桜町天皇は、大変聡明な方で、後陽成院、後水尾院、霊元院の御三方が、幕府創設以来、朝廷を必死の思いで守り続けられた御志を、青年天皇として堅く御心に期して皇位にあられた方であった。
天皇は、御父君・中御門院と御死別なされて四年後、御年二十一歳の折、元文五年(一七四〇)に、朝廷においてそれまで二百八十年来、やむなく廃絶せられていた「新嘗祭」を、青年天皇の御意志に立って断乎、復活せられたのである。
ちなみに、二代前の東山天皇は、霊元院の院政のもとで、これまた久しく中絶されたままになっていた「立太子礼」と「大嘗祭―天皇即位後に、最初の新殻を天照大神をはじめ諸祖神に供え、同時に天皇も召しあがるという天皇御親祭をいう――」を復活せられ、
江戸時代の天皇がたが長期的視点をおふまえになられて、古来からの諸儀式の復活に御心を労せられたことは、思想史上から見ても重要な意義をもつ御努力であったと思う。
つぎの桃園天皇(御年七歳で即位)も御父君に劣らず大変聡明な方であられたが、この御代になると、ようやく国内のあちこちに、幕府の専横に対する批判があらわれ、わが国の大義名分を明らかにしようとする動きが改めて拾頭しはじめた。天皇の御年十八歳の宝暦八年(一七五八)、竹内式部らの「宝暦事件」が起きたのも、その一つの現われであった。
この事件は、京都の朝廷の尊皇論者が、江戸幕府によって処罰された最初の事件であった。
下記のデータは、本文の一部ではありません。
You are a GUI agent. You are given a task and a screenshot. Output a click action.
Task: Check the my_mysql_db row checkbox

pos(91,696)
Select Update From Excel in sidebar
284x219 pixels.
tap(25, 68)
明和三年(一七六六)に「明和事件」が起き、勤皇学者の山県大弐・藤井右門らを、幕府に対する謀叛人として処刑してしまい、また、さきの竹内式部にも、それに関係しているとして八丈島に流罪に処した〔竹内式部は、護送の途中、三宅島で病死〕。とにかく幕府の方針は、尊皇学者を根こそぎに退治することにあったようである。